Aiming is not my favorite part here. It is surprisingly easy to miss, and the time needed for a recharge is sometimes ridiculous. At some point, you can transform into a vehicle and rush past the falling totem statues.
Upgrades
You can upgrade only one bird at a time and it is plain aggravating, especially since in no time, upgrading a single character starts taking 40+ minutes, and the further you advance, the lengthier it takes. You can not have several characters upgraded simultaneously. The birds get more power, and faster recharge times, but at some point, the waiting kills the fun.
Power-ups
You can switch characters if you wish, but that will cost you 100 coins. You can watch a video ad and get a boost for the particular level. You can also watch an ad after you have dealt with the mission to double your reward - coins and pigs.

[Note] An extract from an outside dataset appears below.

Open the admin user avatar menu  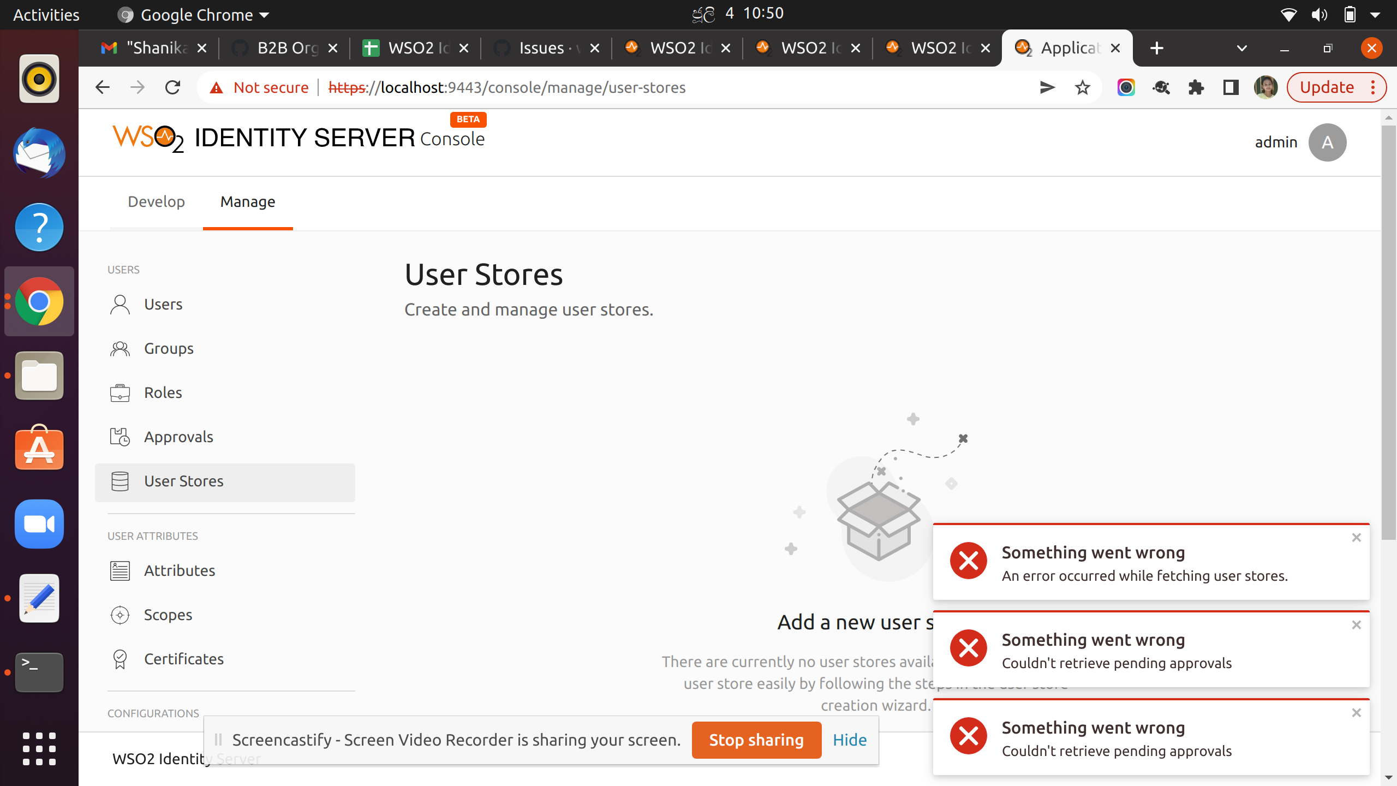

At some point, you will be able to invite a buddy bird, or pig, to help you out when things get hot. Each character has special abilities, which also take time to recharge after they've been deployed.
IAPs
You can play for free until a certain point when upgrades become ridiculously lengthy. This is where you decide to come back later, or pay with real money. The game, as in any other freemium model, has several currencies to confuse the naïve - pigs, coins and diamonds. The latter are the most difficult to come by, and if you can grind for pigs and coins, you are unlikely to loot much diamonds, which are of course necessary for some crucial moments of your progress.
Diamonds start at $4.99, and they come handy to speed up the upgrades.
Parents, a note for you - AB Transformers aggressively pushes TelePods - the physical plastic toys you buy in toy stores, and they come at around $30 a set (there are many sets, mind you). Depending on how hysterical your kids get about those, you might be looking at either a massive psy-detox with a few days clear of all mobile games, or yet another purchase of tiny specs of colorful plastic that will end up with empty eye sockets in an hour, or so.
TelePods unlock new characters and some other nifty goodies in the game, like exclusive levels, but after the addiction cloud dissolves, all there is left is a rhetoric question 'Why on Earth did I buy that?'
Pros
- Fun gameplay running, rolling and transforming, blasting piggies and flying that purple rocket
- Upgrades have fun effects, animations and sounds
- Neat soundtrack
- Colorful design that follows the original Transformers animated series
- I appreciate the sense of humor in many scenes and details
Cons
- Upgrade times get ridiculously lengthy. In other words, pay, will you? Or, go chill some place else, and come back in like.. 8 hours.
- The beach levels seem to go on forever, and that is boring
- Not only upgrades are lengthy, but playing the same levels to grind can't be done several times in a row, either
- New characters cost a lot, but rewards you get in their levels are so laughable you are basically stuck on the beach for ages
- Of course, Internet connection is a must
- Younger players get easily bored by the waiting times, and forget about the game altogether, even when the coins are plenty
Conclusion
Angry Birds Transformers is a very cool game for kids by age and at heart - cute, fast-paced, with plenty of awesome animations, sounds and effects. Without a doubt, you will have your share of fun with it until you face a pay/ or waiting wall. The worst part is you can't just pay once and play all you want - nope, Rovio wants you to ride a bike instead of driving a car just so you could play their games. Considering how kids who don't read tap on every bright button, your gems and pigs and coins end pretty fast, and you are left with IAPs face to face. Or, come back later. On this gruesome background, Rovio's 'generosity' in giving you some ephemeral boosts for watching video ads (that play way too often even without boosts) look meek.
As usual, Rovio makes an addicting game, but only teases you with a sneak peek at it - money first, fun last.